The Bankruptcy Protector
In a recent decision by the Sixth Circuit’s bankruptcy appellate panel, the court affirmed contempt sanctions against a creditor’s lawyer for violating the discharge injunction in connection with a garnishment. See In re Ragone, 2021 WL 1923658 (6th Cir. BAP May 13, 2021). The bankruptcy court sanctioned the creditor’s lawyer for continuing the garnishment and refusing to return garnishment proceeds after the debtor’s counsel notified him that the debt was discharged. The sanctions included $4,275.39 in post-discharge garnishment proceeds and $10,580.00 in attorney’s fees.
On appeal, the creditor’s lawyer argued alternatively that the discharge injunction was not violated and that he could not be personally liable because he was acting on behalf of his client and not for himself. The appellate court rejected both arguments and affirmed.

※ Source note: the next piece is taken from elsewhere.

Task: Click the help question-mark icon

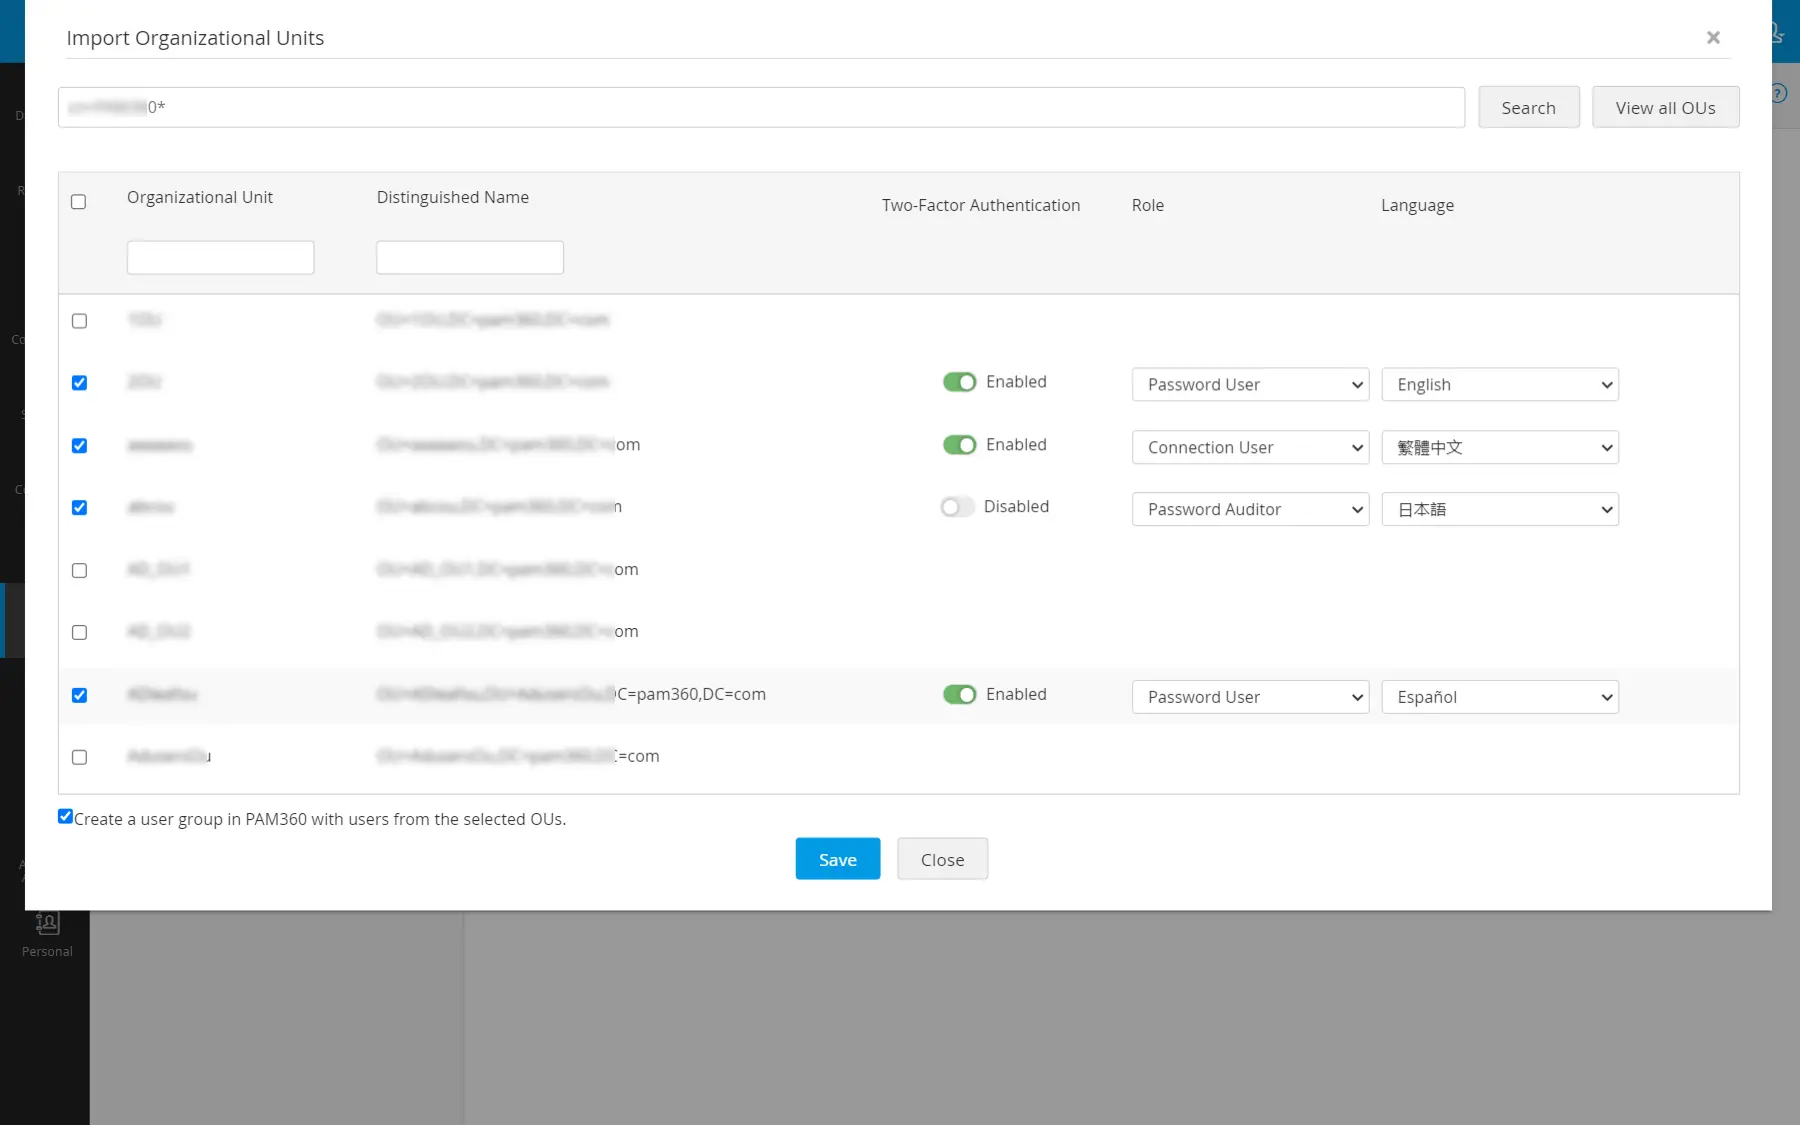Action: tap(1778, 93)
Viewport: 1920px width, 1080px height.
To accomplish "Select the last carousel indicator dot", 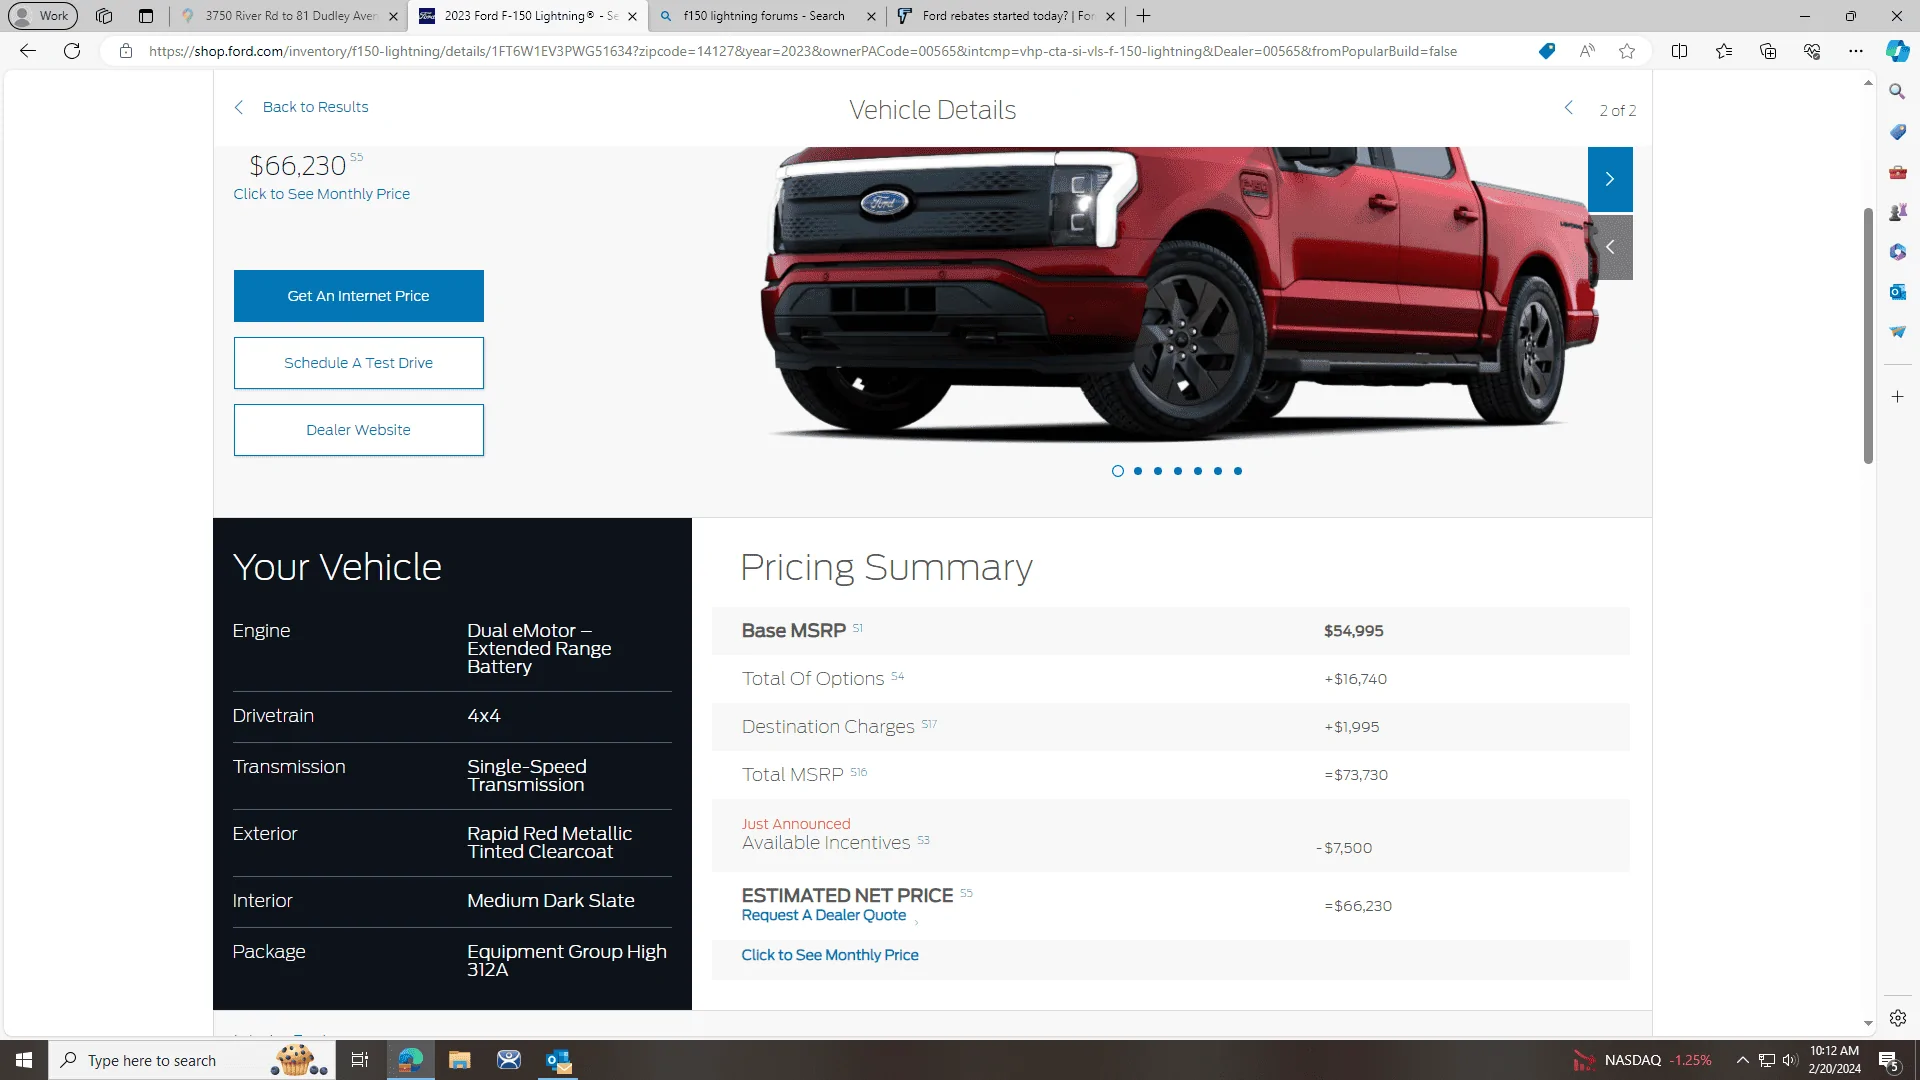I will coord(1237,471).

Regarding the first issue, the appellate court held that an obligation to dismiss the garnishment arose when there was “no fair ground of doubt that the Judgment had been discharged.” Because the garnishment was not promptly dismissed following notice from the debtor’s counsel, the appellate court affirmed. As for the lawyer’s personal liability, the appellate court reasoned that the bankruptcy court correctly held the lawyer personally liable based on the actions that he took as creditor’s counsel, which included taking months to investigate whether the debt was discharged and refusing to return the post-discharge garnishment proceeds.
Notably, the three judges on the appellate panel disagreed on one issue. Although all three judges concurred in finding the creditor’s lawyer could be held personally liable for attorney’s fees, one of the judges dissented from holding the lawyer personally liable for refusing to return the garnishment funds. The dissenter stated, “We should tread lightly here lest we inadvertently drive a wedge between creditors and their counsel upon whom we all depend to encourage their clients to conform their conduct to the law, including § 524.” This concern arose from the dissenter’s realization that a conflict could arise between a lawyer and a client when both face contempt sanctions, especially when the client has received funds in violation of the discharge injunction. For example, the dissenter envisioned a scenario in which the client cannot afford to pay and the creditor’s lawyer effectively becomes a guarantor for his client. Thus, Ragone serves as a cautionary tale, not only as to the risks of personal liability, but also regarding the potential for conflicts of interest arising from violations of the discharge injunction.